The Cambrian

Politicians who don’t listen face the people’s wrath

A vote on the dismissal of California Coastal Commission Executive Director Charles Lester is on the agenda at a meeting in Morro Bay. Supporters gather outside the Morro Bay Community Center before hearing.
A vote on the dismissal of California Coastal Commission Executive Director Charles Lester is on the agenda at a meeting in Morro Bay. Supporters gather outside the Morro Bay Community Center before hearing. dmiddlecamp@thetribunenews.com
Populist: a believer in the rights, wisdom, or virtues of the common people.

www.merriam-webster.com

Your opinion doesn’t count, because we’ve already made up your mind for you.

That’s the message citizens are hearing from public officials these days, and a lot of them don’t like it — which could help explain the rise of candidates outside the political mainstream in this election season.

▪ Donald Trump, who was a registered Democrat from 2001 to 2009 who’s never held public office, is the leading Republican candidate for president.

▪ Bernie Sanders, an independent from 1979 to 2015, just won the Democratic primary in New Hampshire by 22 percentage points.

▪ Former New York City Mayor Michael Bloomberg is weighing an independent run for the presidency.

Voters have been chafing against partisan labels for some time, and the trend has been accelerating in recent years. A Pew Research survey in 2014 found independent voters numbered nearly 4 in 10, their biggest share of the electorate in more than 75 years of polling. And the trend may well continue.

Why?

Consider, as Exhibit A, what happened at the decidedly undemocratic Democratic primary in New Hampshire, where Sanders won 60 percent of the vote to just 38 percent for Hillary Clinton … yet saw her match his delegate total because six party insiders called “superdelegates” had already pledged to support her. When one candidate loses in a landslide but still walks away with as many delegates as her rival, it’s hard to argue it’s the will of the people.

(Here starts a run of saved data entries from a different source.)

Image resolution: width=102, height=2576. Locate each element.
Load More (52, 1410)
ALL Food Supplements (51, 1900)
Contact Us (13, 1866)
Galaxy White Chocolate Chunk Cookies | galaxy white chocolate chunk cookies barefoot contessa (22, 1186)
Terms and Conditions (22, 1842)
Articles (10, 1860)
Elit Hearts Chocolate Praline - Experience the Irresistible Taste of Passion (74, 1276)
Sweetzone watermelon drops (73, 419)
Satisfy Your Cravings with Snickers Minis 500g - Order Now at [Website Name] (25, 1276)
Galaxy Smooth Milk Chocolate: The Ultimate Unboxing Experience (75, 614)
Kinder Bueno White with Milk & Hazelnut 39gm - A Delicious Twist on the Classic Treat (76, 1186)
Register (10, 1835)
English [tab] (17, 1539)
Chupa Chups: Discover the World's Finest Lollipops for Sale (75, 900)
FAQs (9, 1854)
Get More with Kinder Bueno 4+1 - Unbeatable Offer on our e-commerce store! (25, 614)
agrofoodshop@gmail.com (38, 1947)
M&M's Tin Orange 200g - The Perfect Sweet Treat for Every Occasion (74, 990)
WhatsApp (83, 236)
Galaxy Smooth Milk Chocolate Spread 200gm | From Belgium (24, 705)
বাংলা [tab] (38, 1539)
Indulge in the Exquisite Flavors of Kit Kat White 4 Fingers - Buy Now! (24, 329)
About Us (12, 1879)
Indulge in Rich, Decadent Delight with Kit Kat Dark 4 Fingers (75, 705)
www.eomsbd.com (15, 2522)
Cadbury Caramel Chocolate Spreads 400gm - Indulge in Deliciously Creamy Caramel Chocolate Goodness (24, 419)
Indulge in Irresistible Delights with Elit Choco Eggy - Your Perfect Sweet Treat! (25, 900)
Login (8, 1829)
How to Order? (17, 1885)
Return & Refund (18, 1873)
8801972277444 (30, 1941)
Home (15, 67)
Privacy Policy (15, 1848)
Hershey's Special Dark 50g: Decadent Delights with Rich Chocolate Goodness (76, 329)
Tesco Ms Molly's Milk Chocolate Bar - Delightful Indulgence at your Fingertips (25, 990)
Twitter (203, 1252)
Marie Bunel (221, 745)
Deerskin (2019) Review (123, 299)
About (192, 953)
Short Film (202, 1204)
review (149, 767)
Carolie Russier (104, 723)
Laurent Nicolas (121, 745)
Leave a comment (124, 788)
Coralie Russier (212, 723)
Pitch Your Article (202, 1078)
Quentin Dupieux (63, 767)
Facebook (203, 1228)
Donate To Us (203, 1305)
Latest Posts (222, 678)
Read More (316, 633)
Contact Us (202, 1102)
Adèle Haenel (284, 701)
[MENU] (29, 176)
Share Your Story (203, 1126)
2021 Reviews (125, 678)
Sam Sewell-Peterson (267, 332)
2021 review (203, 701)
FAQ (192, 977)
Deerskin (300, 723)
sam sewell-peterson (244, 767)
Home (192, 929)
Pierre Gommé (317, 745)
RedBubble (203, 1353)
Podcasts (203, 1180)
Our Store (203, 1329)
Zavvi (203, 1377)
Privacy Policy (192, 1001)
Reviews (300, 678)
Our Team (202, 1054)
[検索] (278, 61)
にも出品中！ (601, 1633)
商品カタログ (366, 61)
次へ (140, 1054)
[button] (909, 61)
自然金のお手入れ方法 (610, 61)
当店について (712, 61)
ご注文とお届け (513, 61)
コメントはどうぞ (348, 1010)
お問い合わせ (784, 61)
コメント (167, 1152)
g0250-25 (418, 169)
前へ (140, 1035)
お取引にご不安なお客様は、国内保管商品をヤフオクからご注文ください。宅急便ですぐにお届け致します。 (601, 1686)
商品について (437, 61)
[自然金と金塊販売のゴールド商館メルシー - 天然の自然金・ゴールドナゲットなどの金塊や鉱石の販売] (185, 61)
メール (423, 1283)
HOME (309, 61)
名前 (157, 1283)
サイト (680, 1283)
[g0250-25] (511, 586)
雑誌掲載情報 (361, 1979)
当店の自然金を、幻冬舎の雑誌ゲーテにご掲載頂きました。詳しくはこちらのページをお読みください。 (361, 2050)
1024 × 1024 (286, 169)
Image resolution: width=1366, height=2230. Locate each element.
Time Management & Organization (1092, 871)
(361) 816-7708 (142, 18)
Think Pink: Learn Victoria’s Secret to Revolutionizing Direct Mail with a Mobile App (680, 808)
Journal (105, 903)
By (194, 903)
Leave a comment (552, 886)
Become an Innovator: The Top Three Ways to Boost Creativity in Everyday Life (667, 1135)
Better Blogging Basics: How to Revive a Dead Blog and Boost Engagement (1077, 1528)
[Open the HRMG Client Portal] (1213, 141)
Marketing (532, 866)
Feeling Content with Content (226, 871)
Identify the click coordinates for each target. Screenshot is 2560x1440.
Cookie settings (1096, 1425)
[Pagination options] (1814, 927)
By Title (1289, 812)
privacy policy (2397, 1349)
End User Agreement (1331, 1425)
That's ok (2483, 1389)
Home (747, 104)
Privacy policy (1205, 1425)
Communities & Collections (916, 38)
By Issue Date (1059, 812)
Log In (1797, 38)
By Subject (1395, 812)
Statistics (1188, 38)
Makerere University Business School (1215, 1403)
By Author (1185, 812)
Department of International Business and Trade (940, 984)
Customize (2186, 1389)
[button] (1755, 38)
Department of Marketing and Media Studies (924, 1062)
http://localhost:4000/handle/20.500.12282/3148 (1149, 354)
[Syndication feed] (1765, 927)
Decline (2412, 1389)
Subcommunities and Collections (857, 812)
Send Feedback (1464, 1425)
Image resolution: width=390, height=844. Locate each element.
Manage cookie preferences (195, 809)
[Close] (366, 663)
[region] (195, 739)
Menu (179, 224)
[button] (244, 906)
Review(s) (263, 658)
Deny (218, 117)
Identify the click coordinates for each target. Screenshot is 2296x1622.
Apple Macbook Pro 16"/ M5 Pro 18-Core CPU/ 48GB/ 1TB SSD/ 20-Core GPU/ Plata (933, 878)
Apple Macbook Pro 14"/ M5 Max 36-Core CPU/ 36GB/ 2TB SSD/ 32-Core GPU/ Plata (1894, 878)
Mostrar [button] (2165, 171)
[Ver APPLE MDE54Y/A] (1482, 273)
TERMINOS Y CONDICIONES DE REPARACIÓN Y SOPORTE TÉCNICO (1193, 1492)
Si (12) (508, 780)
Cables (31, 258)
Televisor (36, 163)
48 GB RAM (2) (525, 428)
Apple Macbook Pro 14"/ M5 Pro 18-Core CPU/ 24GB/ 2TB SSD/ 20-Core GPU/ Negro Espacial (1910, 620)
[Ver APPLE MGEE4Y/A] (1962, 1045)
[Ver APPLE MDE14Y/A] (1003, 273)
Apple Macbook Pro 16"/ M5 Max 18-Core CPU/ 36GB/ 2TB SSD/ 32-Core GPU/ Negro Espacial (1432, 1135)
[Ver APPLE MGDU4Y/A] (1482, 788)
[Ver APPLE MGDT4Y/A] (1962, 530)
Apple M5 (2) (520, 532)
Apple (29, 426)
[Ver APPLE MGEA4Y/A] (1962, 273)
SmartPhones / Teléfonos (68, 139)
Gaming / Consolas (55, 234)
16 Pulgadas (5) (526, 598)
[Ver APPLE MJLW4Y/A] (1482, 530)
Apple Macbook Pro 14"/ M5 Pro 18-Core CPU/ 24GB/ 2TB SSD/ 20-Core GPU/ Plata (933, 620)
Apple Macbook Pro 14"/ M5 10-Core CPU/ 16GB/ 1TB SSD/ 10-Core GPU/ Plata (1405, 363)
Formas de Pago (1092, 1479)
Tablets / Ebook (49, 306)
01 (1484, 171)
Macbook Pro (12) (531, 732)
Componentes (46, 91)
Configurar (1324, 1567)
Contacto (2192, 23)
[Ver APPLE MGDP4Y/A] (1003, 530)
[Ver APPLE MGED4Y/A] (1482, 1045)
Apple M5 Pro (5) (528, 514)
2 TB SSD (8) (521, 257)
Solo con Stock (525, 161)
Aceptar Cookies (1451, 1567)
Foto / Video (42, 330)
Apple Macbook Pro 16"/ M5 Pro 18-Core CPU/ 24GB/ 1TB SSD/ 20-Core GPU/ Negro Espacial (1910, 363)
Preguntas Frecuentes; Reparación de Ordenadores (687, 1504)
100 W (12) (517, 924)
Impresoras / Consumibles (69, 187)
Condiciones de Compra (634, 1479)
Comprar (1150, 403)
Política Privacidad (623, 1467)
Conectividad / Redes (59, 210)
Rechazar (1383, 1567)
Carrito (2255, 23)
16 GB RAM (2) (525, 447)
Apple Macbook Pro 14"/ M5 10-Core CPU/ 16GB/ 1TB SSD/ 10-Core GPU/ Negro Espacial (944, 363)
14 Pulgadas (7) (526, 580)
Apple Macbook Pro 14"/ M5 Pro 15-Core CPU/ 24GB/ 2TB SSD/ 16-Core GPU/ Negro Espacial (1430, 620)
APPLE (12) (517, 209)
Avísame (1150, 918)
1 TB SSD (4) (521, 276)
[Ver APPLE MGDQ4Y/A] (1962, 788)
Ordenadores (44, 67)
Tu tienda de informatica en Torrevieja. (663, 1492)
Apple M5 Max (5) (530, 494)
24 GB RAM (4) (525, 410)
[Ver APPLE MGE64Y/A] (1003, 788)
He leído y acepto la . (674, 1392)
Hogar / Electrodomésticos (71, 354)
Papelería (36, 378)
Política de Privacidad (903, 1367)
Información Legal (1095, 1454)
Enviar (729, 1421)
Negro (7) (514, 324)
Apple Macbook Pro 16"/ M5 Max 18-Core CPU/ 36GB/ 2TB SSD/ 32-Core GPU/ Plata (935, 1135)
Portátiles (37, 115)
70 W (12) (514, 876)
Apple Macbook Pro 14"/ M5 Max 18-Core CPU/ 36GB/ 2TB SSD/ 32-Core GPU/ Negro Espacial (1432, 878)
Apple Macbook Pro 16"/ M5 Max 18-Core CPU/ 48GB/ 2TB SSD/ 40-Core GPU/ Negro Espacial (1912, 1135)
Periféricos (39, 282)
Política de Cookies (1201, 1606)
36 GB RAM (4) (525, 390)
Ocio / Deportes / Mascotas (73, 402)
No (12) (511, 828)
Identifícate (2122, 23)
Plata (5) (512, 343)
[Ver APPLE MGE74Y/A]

Voters want an election, not a coronation. People want a voice in the decisions that affect them, and when they don’t get it, they tend to get angry.

Meanwhile, in Morro Bay

The same thing can happen on the local level — and it did last week, when the California Coastal Commission voted 7-5 to fire Charles Lester, its executive director since 2012.

The commission had received some 29,000 emails on the subject, virtually all of them supporting Lester, and hundreds turned out to support him at a hearing Wednesday in Morro Bay.

Many of Lester’s supporters suspected he was being ousted to clear the way for more development along the coast. The commissioners denied this, but after the vote was cast, none of them explained why they’d chosen to remove him.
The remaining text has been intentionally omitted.